С опаской подбирался я к иностранной классике. Выходил перед спектаклями на авансцену, объяснял заранее суть пьесы, давал характеристику персонажам. Но убедился вскоре, что это совсем не обязательно. С успехом шли у нас по всему району «Мнимый больной» и «Пурсоньяк» Мольера. Парики сладил из пеньки один нас умелец, костюмы шили женщины коммуны. Рисунки я им нашел в энциклопедическом словаре.

Появились у коммунаров и любимые артисты. Хорошей Ларисой в «Бесприданнице» Островского была моя ученица Настя Носова. Несчастливцева в «Лесе» играл председатель коммуны Иван Алексеевич Носов, человек яркий, во всем талантливый. Веселым Швандей в «Любови Яровой» был наш землепашец Сергей Прокопьевич Лихачев, в жизни болезненный, злой, нервный человек. А Сатин в «На дне» – свиновод Филипп Бочаров, – тот оставался на сцене самим собой.

Запомнился мне в этом спектакле (мы его повторяли не раз) наш овчар Алексей Зайцев в роли Барона. Он картавил «под Качалова», сам это откуда-то взял, я не подсказывал. Был из фронтовиков, мужик начитанный, тертый. Притом личность кристальной чистоты, романтик. Пел прекрасно, умел подметить характерное в людях, пробовал писать рассказы «из жизни». Он же помог мне инсценировать «Мертвые души» и сам играл Чичикова. А потом простыл Зайцев, занемог перед очередной премьерой, и с этим связана еще одна незабываемая страница в истории нашего театра.

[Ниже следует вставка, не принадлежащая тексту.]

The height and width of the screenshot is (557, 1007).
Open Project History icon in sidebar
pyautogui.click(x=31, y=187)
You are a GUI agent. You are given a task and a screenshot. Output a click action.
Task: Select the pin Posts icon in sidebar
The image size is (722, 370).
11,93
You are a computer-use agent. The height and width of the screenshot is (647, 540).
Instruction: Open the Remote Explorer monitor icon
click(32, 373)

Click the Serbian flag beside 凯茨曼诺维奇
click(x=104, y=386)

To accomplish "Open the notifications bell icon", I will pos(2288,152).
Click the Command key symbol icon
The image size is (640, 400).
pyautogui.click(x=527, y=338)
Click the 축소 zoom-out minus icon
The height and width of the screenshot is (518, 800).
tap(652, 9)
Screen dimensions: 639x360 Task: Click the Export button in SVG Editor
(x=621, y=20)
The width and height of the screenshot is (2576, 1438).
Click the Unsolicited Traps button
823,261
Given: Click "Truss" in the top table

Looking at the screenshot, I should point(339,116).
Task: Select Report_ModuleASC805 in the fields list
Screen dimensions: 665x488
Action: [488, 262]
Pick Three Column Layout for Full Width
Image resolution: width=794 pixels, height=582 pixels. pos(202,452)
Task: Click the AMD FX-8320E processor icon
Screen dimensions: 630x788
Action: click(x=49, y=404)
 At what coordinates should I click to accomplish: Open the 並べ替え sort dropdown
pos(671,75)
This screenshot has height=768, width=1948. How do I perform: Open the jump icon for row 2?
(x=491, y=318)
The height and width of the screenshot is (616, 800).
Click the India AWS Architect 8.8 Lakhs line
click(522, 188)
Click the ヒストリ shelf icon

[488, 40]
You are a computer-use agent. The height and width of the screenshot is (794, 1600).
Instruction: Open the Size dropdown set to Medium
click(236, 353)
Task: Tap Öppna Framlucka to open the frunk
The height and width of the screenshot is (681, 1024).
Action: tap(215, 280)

Готовили мы тогда комедию Фонвизина «Недоросль»; костюмы были сшиты, декорации написаны, афиши уже висели по всей округе. И вот спектаклю грозил срыв. Зайцев должен был играть учителя-немца Вральмана, заменить его никто не мог. Я бы, пожалуй, смог, но мое место было в суфлерской будке. И тут выручил нас один приезжий, который уже несколько дней жил в коммуне. Это был корреспондент «Правды» Борис Горбатов.

– Знаете что, Адриан Митрофанович. – сказал он мне, – давайте-ка я попробую сыграть роль Вральмана.

– А осилите?

– Буду стараться.

Тут же мы сели с ним за печатную машинку. Он диктовал текст роли, я печатал. Потом чуть ли не всю ночь напролет я режиссировал, а он репетировал. Удивил меня тем, что за четыре прохода знал уже всю роль наизусть. Сообща мы придумывали мизансцены, жесты, мимику, интонации реплик. И я увидел, что он человек театру не чуждый.

Много позже я узнал, что отец его был театральный парикмахер, и Горбатов еще малышом выходил на подмостки, писал затем пьесы для школьных спектаклей, любил гримировать участников. И у нас не только сам преобразился в уморительного Вральмана, но помог найти характерный грим и для своих партнеров. Когда на сцене он говорил с ними, коверкая русскую речь, но искусно делая ее понятной зрителю, в зале стоял беспрерывный хохот.

Писатель нас не забыл: написал в «Правде» большой очерк о жизни «Майского утра». Мы его тоже не забыли: обсуждали коллективно «Ячейку» Б. Л. Горбатова… Но это уже другой рассказ.

12

К 1923 году во всей коммуне не знала грамоты только полуслепая, дряхлая бабка Сошиха. Все прочие престарелые коммунары и коммунарки научились читать, писать, расписываться, составлять рационы скоту, записывать удои, подсчитывать заработки. О молодежи я уже не говорю. Книги постоянно были в ходу, о прочитанном спорили, и отзывы бывали до удивления метки.

Я и сам устраивал громкие чтения. Вечерами приходили в школу мужики, бабы, подростки, старики. Матери приносили младенцев, укладывали спать на овчинах. Керосиновая лампа выхватывала лишь первые ряды, за окнами была тьма-тьмущая, валил снег, выли ветры, а люди слушали – до полной устали чтеца. Большие вещи шли у нас «продолжениями» много вечеров подряд. (Вроде нынешних телевизионных серий). Самые нетерпеливые спрашивал, что дальше будет. Потом смаковали прочитанное, и все чаще подмывало меня записывать отзывы крестьян, выраженные самоцветным языком.